ASSIGNMENT:
Look below. Copy each line that has "Select" in it.

RECORD EXCERPTS:
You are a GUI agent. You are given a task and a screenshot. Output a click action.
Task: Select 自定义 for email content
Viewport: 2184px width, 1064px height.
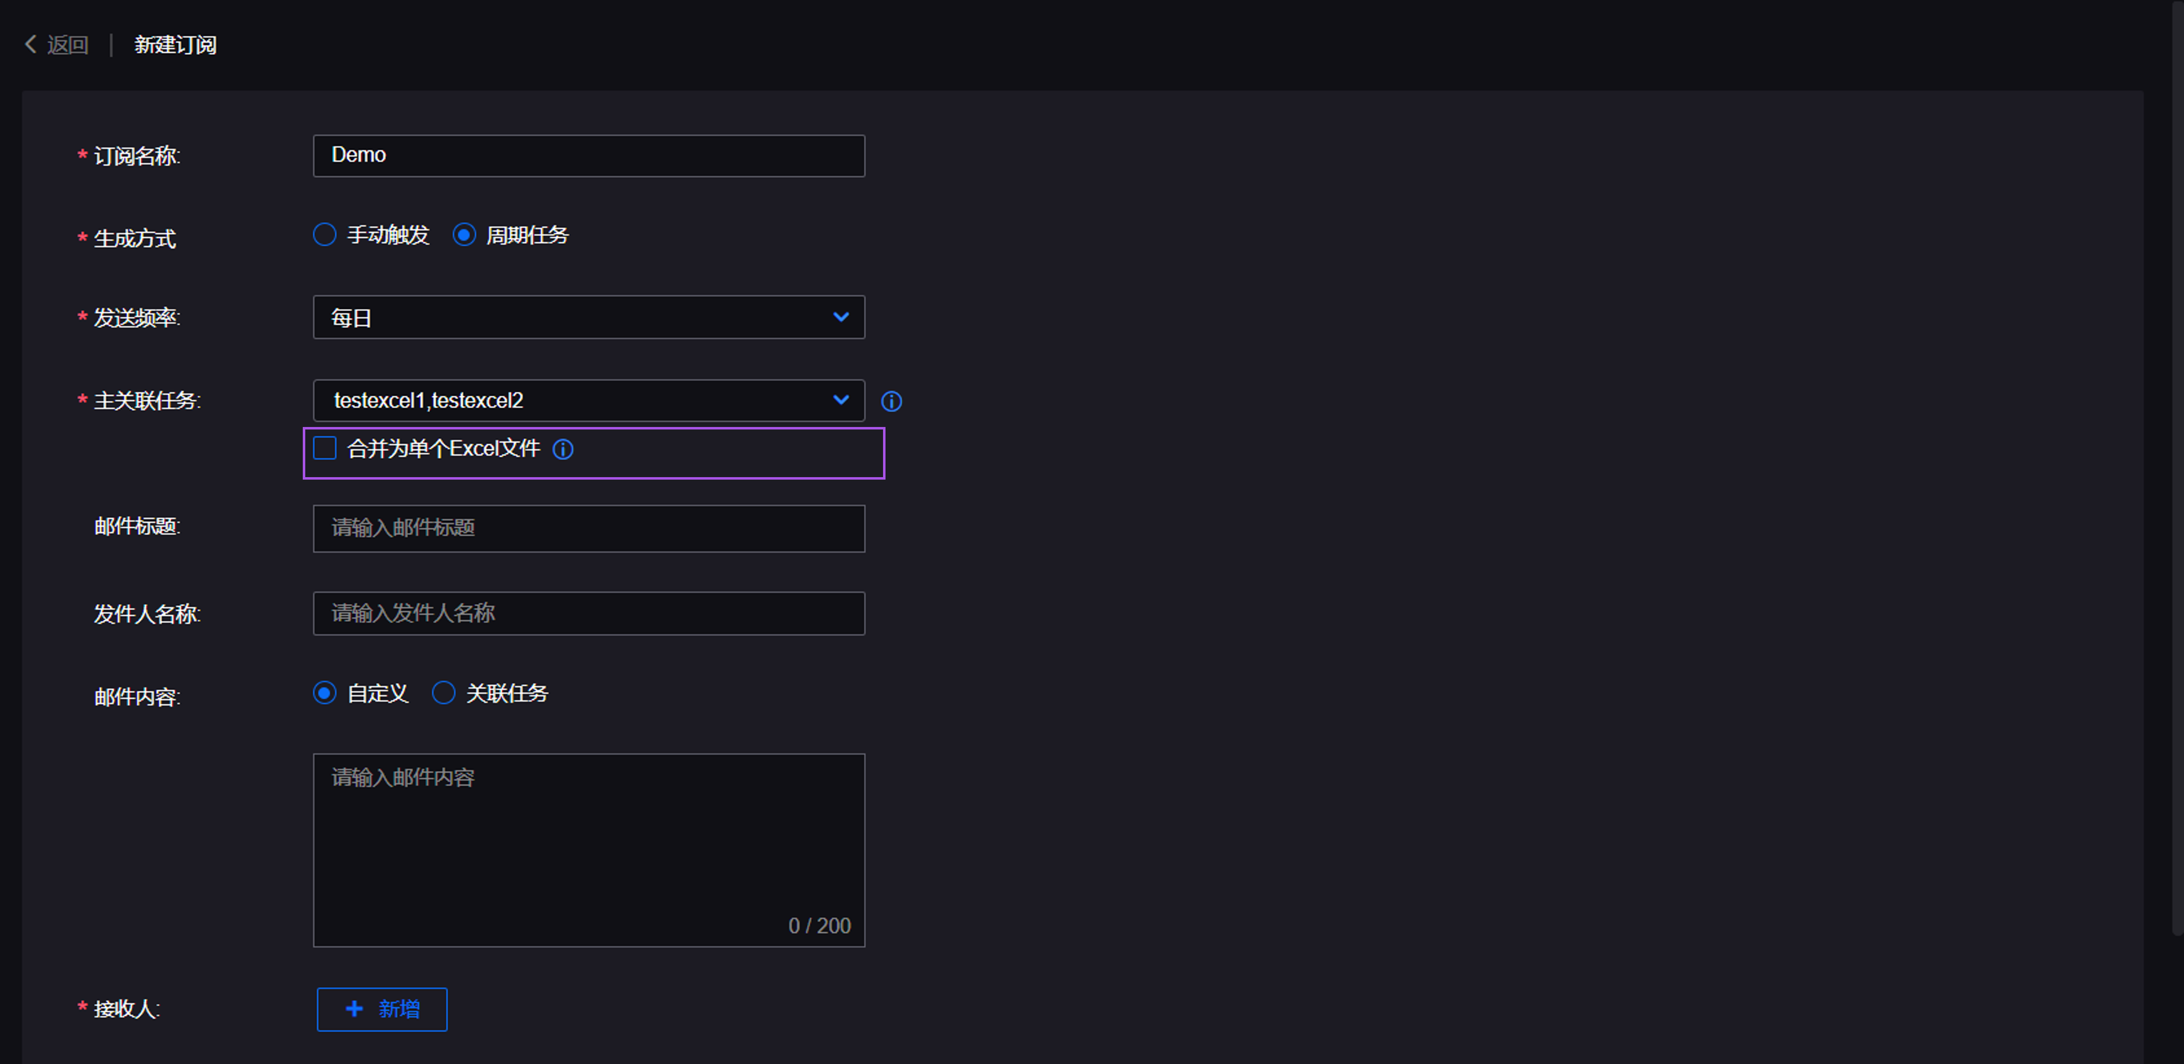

==

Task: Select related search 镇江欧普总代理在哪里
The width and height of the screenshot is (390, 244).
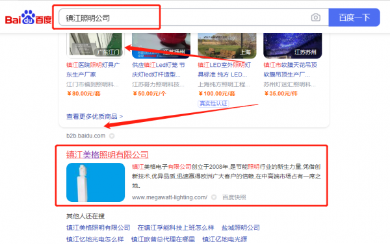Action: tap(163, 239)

* * *

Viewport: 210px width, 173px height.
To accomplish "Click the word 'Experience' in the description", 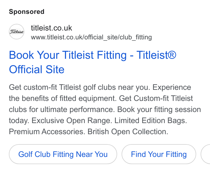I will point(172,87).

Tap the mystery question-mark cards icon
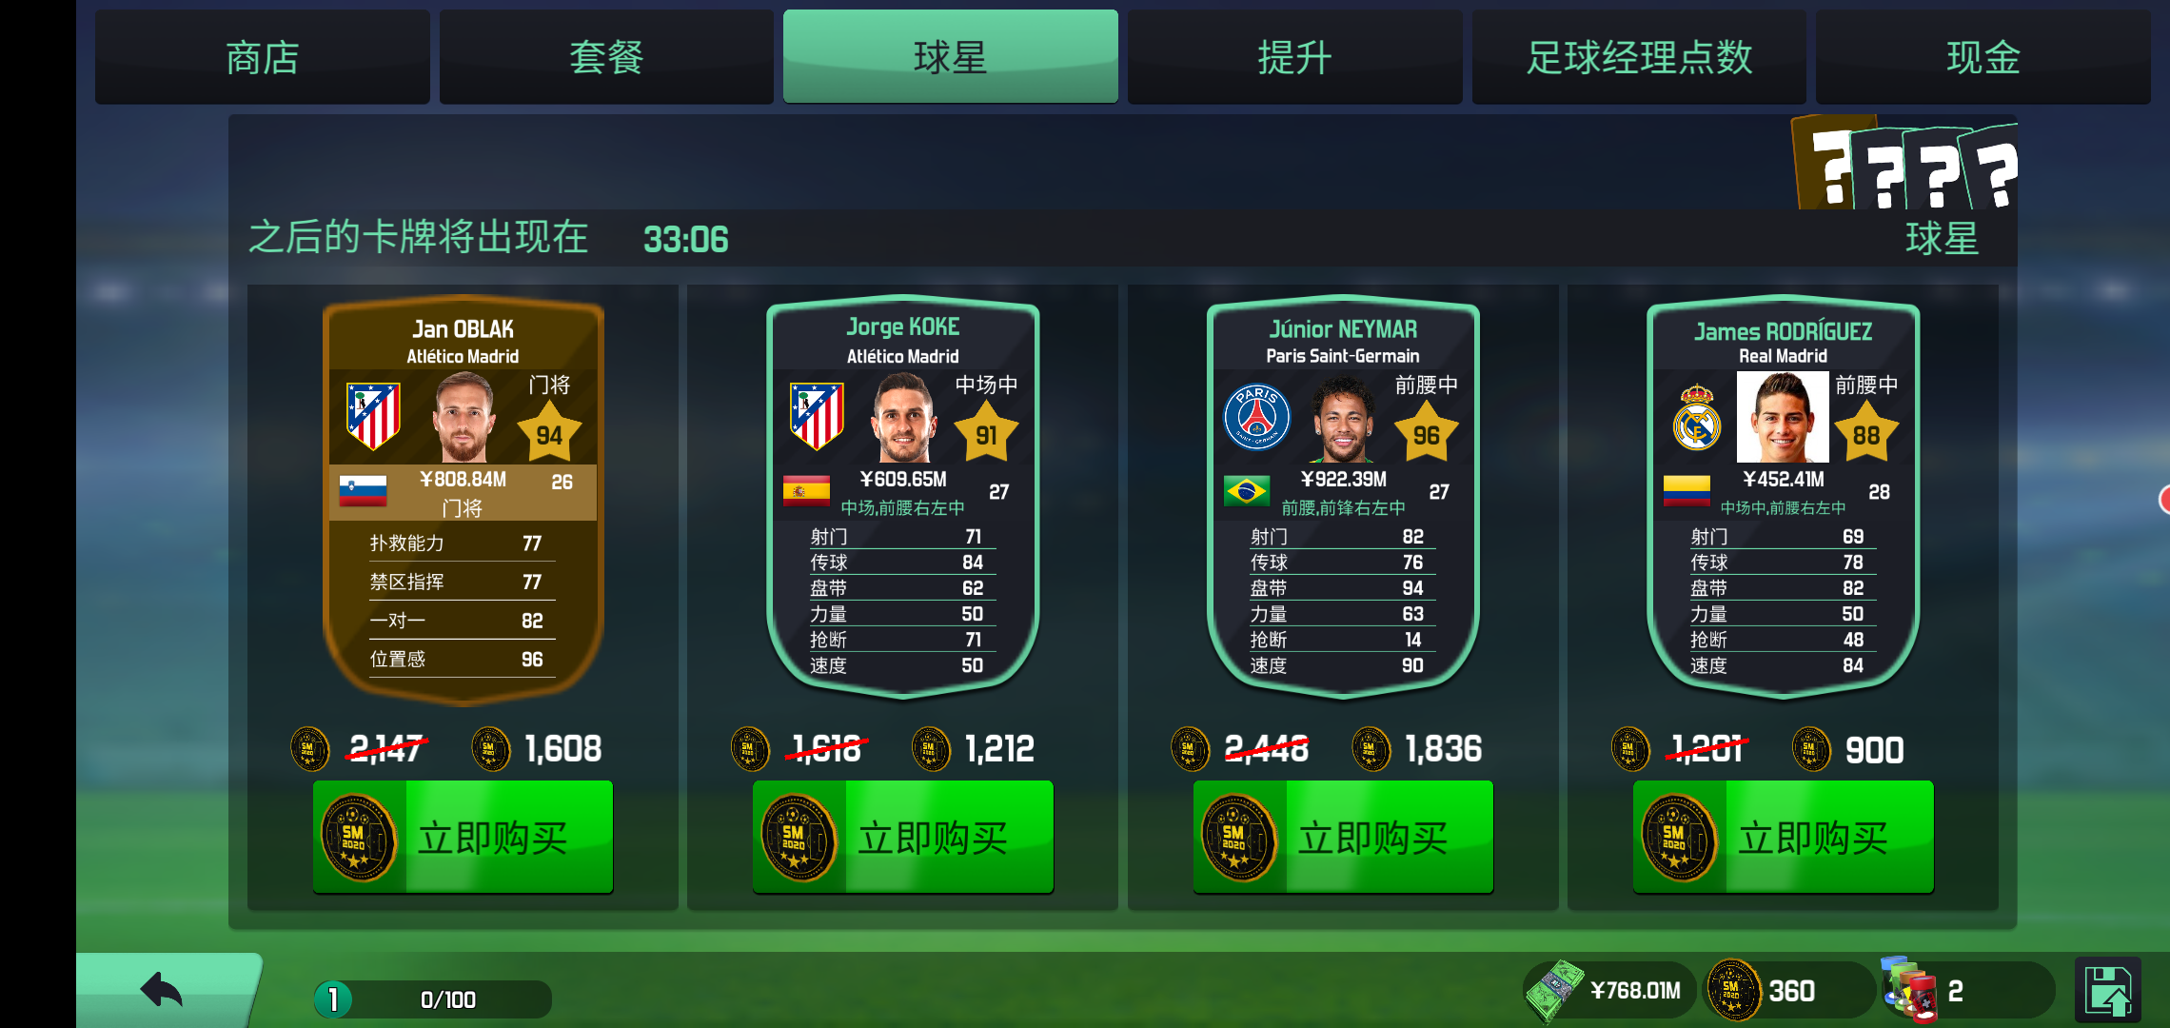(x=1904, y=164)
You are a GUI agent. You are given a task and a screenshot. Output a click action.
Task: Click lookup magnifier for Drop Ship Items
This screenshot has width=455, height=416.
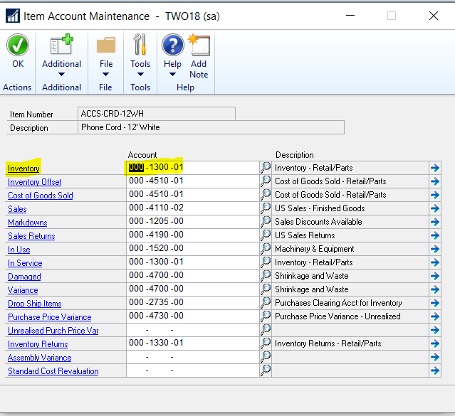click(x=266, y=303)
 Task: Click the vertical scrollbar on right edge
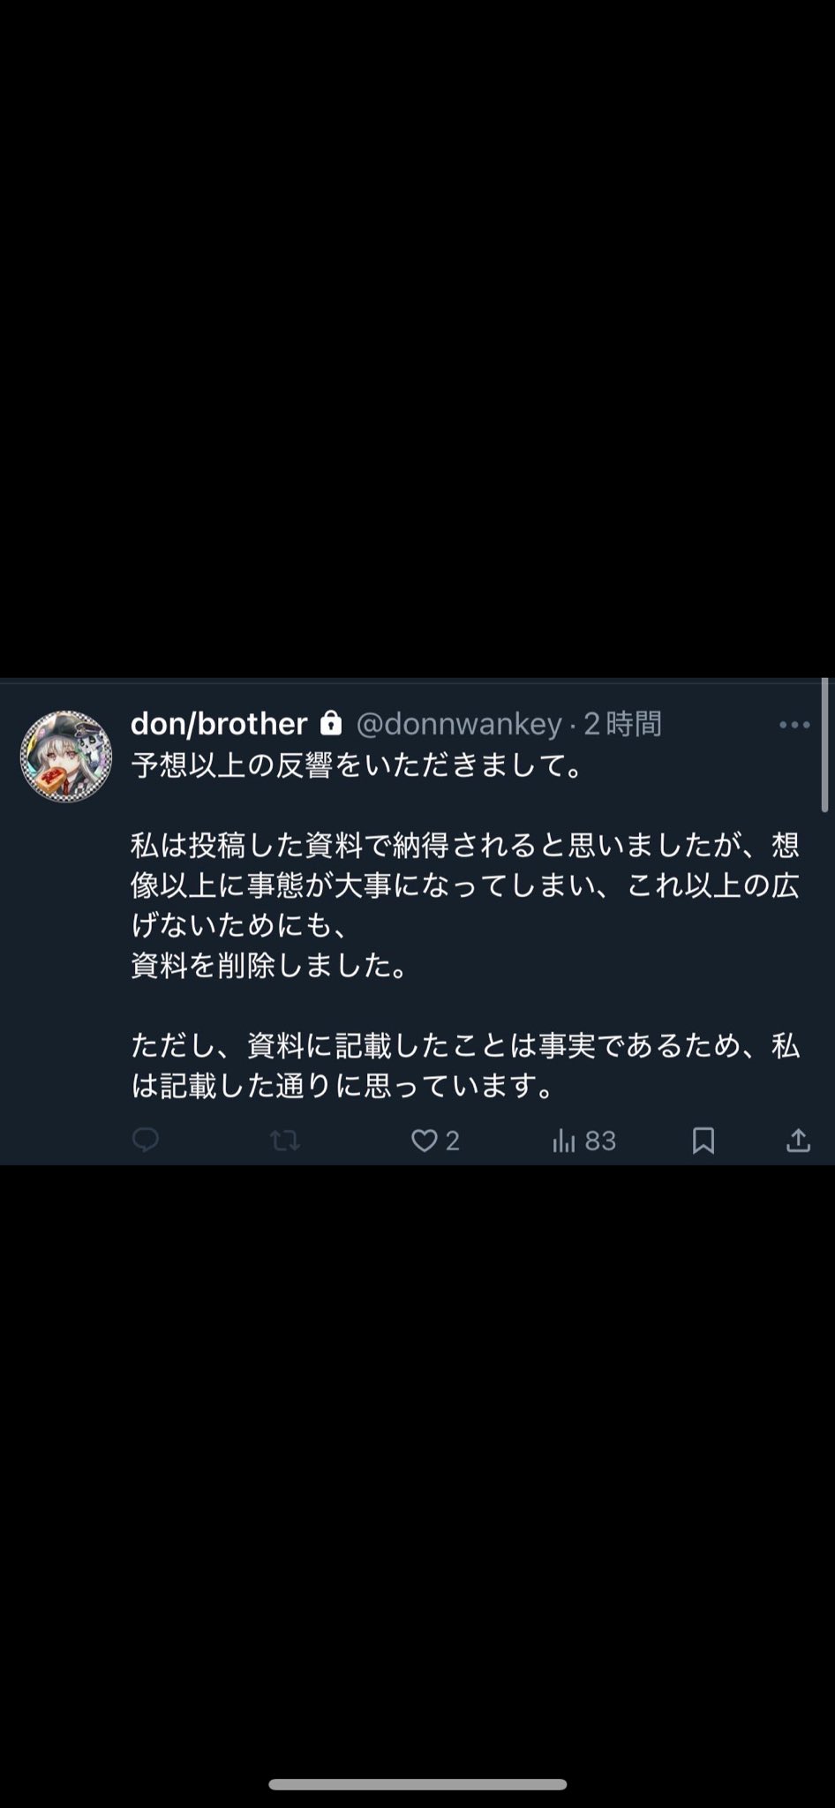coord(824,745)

EXERCISE RESPONSE:
Task: Select 自定义 for email content
Task: Select related search 镇江欧普总代理在哪里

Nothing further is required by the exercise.